Microsoft Entra – disable default MFA

Posted on May 1, 2024

Overview

Note: The following is a guide to disable Microsoft MFA after federating to TraitWare. This is done to prevent the user from being prompted by multiple different authenticators.

Microsoft Admin

Active Users

Sign into admin.microsoft.com.  Select Active Users.

On the top bar of Active Users, select Multi-factor Authentication.

Change individual user Multi-factor Authentication status to Disabled.  Filter to find all enabled users.

Microsoft Entra Admin

Registration Campaign

Navigate to the entra.microsoft.com.  Click on Protection->Authentication Methods.  Click on Registration Campaign.  Under State, select Disabled.

Authentication Methods

Navigate to entra.microsoft.com.  Click on Protection->Authentication Methods.  Select Policies.  Select all methods other than email OTP to No.

Settings

Navigate to entra.microsoft.com.  Click on Protection->Authentication Methods.  Under System-Preferred Multi-factor Authentication select the dropdown next to State.

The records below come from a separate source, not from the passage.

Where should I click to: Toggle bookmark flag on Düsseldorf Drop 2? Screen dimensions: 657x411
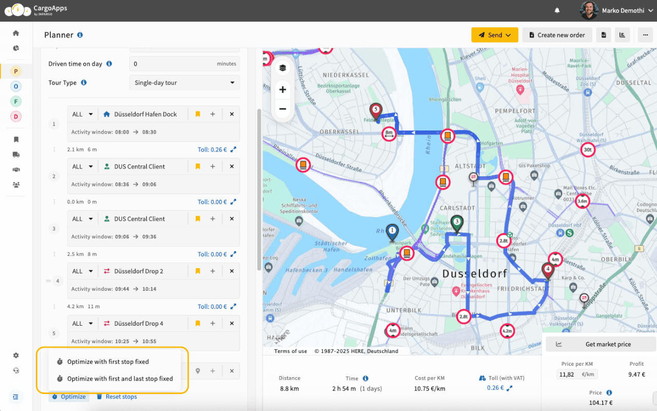pos(198,271)
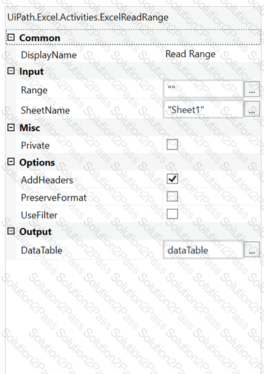The width and height of the screenshot is (264, 374).
Task: Click the DataTable output field
Action: click(x=203, y=249)
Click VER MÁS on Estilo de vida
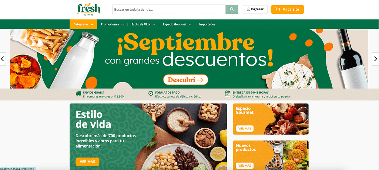 pyautogui.click(x=87, y=162)
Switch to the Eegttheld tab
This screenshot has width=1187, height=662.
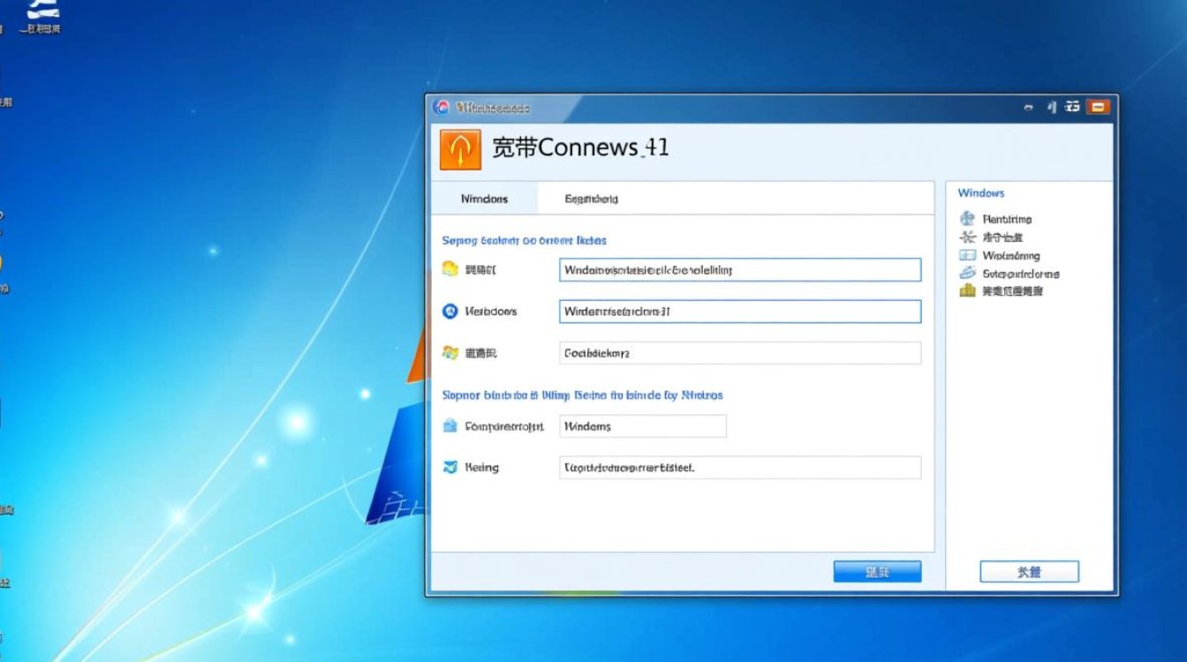[593, 198]
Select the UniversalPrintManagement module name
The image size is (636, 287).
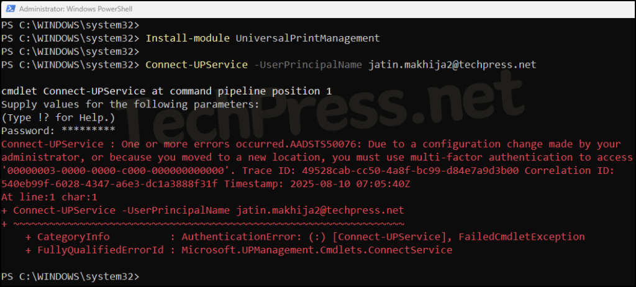[308, 38]
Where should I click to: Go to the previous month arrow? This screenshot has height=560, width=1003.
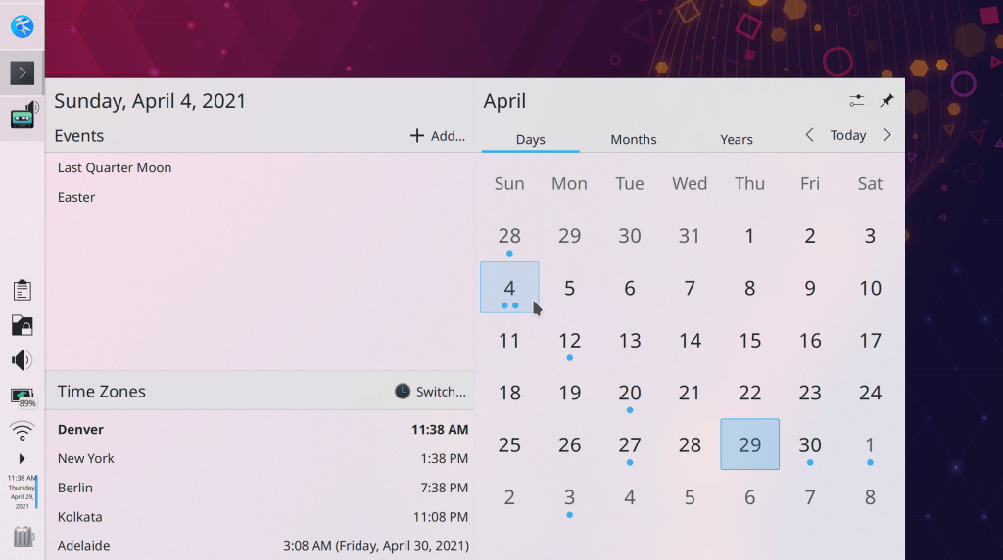point(809,136)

Select Disabled.

Entra ID

Security Defaults

Navigate to Properties.  Select Manage Security Defaults.  Select Disabled.  Click Save.

Disable MFA

Disable Multi-factor Authentication in Conditional Access.

Disable Self-Service Password Reset

Navigate to Password Reset.  Select Properties. Under Self-Service Password Reset, select None.  Click Save.

Authentication Methods

Navigate to Password Reset. Select Authentication Methods.  Select the number “1” for number of authentication methods required to reset.  Unselect all methods except email.  When finished, click Save.

Registration Campaign

Navigate to Password Reset. Select Registration. Under Require users to register when signing in?, select No.  Click save when finished.

Per user MFA

Have the user log into Office.com.  Click on the user initials on the upper right hand corner of the screen.  Select View Account.

Select Security Info and click Update Info.

Delete authentication methods.